• Problem to work on:
Which lines in the material below contain the string "column"? Copy each one in full, and treat uppercase and lowercase as different.

---------- Extracted records ----------

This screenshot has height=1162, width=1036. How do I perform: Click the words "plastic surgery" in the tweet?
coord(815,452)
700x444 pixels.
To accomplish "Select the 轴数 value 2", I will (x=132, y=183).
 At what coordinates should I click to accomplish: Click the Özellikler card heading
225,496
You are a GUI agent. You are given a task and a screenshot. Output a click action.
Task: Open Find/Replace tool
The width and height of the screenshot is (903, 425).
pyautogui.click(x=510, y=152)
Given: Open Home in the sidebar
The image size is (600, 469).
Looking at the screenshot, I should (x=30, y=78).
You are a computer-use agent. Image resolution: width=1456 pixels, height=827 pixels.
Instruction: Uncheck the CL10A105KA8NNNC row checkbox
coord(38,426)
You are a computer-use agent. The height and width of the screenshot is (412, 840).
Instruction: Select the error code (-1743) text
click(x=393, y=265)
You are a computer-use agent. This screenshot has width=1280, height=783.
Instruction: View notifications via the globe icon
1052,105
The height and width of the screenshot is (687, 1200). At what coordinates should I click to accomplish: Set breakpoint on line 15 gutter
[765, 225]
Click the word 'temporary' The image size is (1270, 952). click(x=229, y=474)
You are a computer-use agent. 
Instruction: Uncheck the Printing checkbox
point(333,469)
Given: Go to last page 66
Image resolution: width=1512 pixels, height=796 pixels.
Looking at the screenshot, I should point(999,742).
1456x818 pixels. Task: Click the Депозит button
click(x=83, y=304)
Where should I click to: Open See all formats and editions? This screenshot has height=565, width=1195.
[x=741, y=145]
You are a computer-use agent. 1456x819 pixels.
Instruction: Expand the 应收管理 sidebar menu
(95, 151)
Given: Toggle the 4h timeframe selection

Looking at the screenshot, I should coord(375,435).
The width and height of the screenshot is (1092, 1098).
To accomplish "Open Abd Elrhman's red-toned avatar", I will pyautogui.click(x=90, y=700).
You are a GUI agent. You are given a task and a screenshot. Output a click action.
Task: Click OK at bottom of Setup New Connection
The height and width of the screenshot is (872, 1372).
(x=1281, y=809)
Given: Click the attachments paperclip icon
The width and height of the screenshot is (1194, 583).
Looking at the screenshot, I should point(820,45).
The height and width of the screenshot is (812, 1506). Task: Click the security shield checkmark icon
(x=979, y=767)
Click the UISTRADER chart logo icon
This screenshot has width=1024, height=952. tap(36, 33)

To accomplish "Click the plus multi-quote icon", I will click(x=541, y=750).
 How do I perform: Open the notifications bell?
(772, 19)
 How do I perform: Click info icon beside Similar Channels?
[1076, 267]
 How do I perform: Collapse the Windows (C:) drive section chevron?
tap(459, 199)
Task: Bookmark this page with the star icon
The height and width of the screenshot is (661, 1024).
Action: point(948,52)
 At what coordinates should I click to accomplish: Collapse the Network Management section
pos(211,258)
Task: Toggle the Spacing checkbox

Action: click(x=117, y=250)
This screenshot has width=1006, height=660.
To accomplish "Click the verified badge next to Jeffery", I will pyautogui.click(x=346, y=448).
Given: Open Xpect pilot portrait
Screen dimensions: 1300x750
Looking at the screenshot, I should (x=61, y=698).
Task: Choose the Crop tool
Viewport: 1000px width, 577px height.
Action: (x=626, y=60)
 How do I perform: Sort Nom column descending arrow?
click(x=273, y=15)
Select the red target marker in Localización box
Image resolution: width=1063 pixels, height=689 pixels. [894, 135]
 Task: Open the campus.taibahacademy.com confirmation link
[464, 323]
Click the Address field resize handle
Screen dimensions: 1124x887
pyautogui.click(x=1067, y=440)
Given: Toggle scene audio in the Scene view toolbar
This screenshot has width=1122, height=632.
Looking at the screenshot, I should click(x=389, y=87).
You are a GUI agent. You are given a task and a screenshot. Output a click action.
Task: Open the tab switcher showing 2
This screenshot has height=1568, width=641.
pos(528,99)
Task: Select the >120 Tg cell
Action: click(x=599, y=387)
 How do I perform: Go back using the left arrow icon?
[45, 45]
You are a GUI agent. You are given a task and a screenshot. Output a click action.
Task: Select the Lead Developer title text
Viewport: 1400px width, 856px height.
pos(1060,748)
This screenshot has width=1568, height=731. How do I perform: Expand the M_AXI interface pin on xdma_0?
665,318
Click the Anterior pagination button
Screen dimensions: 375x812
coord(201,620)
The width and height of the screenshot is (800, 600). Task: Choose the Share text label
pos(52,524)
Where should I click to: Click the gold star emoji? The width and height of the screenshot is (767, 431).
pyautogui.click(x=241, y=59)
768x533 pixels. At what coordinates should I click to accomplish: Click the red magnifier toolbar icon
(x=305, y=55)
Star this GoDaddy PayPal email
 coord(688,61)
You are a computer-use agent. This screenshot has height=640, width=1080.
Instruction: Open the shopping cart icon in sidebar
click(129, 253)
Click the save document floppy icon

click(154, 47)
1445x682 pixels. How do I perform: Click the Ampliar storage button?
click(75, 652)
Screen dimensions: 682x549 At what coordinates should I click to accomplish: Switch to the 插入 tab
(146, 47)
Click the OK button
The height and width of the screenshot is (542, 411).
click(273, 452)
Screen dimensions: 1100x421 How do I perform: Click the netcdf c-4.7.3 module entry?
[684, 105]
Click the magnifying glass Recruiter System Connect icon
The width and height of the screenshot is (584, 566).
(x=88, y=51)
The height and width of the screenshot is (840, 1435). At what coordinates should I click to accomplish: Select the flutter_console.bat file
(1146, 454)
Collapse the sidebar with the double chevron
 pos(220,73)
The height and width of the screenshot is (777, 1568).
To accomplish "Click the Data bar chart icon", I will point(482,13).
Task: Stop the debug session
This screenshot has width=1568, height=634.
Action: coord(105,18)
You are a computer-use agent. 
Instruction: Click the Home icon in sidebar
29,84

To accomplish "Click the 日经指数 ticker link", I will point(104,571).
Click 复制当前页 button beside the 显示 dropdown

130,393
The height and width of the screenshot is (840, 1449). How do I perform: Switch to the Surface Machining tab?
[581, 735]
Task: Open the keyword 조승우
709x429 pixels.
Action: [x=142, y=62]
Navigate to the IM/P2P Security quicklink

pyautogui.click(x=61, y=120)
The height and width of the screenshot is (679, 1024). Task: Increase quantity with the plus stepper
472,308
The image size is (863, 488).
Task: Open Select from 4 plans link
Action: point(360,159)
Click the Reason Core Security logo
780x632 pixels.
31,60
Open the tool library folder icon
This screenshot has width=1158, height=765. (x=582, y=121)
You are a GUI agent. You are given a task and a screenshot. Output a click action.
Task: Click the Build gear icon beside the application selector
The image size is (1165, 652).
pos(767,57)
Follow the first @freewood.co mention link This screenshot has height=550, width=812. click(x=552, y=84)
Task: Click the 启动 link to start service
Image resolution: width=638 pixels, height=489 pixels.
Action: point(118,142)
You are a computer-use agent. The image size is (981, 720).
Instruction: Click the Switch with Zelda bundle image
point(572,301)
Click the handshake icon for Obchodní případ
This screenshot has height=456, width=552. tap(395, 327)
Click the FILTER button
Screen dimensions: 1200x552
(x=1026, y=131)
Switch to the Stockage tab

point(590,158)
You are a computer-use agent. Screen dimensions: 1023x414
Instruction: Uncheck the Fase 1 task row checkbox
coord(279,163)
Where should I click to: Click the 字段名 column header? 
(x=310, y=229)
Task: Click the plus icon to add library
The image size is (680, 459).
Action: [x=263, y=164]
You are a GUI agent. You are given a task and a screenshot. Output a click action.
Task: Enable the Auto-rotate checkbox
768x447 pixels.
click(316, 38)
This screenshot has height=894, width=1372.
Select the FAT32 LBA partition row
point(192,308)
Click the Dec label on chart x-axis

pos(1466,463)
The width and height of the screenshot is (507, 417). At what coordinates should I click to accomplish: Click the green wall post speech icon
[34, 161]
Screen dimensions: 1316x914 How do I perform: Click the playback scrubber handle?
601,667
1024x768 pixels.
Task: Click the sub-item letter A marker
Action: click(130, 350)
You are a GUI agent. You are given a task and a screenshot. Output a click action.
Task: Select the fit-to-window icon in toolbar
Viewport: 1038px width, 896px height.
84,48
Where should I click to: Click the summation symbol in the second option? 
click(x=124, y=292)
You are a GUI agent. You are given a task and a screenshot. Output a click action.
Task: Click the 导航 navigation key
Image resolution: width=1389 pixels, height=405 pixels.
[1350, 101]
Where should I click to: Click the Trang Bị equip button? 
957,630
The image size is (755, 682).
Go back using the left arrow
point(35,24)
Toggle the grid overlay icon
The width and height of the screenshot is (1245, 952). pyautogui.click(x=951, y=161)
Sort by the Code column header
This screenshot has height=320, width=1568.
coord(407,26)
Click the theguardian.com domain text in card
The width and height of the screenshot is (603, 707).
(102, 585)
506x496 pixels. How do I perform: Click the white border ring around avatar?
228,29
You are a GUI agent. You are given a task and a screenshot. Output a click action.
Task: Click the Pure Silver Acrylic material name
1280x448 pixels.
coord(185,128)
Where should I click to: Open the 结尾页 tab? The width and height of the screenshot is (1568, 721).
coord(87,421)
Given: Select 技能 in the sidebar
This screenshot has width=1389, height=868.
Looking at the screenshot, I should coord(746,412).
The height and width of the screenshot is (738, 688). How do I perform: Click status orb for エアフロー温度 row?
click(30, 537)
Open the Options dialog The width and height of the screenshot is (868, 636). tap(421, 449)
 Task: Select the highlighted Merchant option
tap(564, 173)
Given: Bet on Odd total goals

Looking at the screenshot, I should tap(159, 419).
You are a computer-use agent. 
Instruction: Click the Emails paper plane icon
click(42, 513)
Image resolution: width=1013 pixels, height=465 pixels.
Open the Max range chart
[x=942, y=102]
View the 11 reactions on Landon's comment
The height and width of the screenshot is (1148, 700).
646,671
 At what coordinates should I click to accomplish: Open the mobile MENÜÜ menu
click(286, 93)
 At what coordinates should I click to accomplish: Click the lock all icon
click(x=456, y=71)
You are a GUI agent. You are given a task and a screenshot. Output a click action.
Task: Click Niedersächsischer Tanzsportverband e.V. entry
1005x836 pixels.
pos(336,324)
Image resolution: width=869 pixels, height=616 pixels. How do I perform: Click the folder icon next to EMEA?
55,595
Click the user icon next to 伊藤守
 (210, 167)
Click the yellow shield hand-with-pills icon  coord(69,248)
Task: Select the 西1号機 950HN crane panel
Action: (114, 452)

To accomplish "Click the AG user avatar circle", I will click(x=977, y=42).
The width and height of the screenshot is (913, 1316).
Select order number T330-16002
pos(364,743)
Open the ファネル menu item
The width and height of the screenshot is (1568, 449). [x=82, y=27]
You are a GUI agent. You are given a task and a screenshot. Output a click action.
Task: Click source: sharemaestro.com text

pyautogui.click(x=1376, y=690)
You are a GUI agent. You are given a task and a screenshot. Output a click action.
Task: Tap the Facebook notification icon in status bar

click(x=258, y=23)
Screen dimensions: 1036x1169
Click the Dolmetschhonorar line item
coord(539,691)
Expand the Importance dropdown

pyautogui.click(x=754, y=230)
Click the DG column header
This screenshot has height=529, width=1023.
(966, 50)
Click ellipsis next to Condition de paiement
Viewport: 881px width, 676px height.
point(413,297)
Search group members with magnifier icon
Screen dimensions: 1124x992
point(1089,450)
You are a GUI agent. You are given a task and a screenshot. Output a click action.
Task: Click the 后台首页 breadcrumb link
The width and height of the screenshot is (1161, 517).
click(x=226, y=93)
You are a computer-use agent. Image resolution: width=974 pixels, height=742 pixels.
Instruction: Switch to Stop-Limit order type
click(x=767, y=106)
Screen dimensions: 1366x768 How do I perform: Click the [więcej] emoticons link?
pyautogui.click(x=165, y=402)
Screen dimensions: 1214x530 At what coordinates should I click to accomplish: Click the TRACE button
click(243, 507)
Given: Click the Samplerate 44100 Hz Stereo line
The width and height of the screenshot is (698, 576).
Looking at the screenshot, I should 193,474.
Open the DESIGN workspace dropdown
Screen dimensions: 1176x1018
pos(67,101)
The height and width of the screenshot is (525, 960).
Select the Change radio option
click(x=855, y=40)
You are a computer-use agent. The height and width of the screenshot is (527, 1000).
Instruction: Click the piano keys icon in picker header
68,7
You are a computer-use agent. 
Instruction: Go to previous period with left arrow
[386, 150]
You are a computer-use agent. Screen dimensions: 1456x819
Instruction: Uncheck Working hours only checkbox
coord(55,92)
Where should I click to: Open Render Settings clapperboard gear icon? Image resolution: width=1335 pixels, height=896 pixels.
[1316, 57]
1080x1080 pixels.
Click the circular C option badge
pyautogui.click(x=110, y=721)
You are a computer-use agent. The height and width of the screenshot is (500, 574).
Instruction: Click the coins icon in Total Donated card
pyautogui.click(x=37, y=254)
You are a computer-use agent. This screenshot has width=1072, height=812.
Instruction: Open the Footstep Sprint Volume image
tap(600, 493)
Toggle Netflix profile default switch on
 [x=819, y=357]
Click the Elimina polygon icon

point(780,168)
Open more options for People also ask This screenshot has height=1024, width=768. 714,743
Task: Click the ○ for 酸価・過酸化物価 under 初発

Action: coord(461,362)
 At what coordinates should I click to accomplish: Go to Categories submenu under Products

----------

• In response:
 How do I perform: Sort Nom column descending arrow?
Where should I click to: Click the 字段名 column header? 
Sort by the Code column header
Click the DG column header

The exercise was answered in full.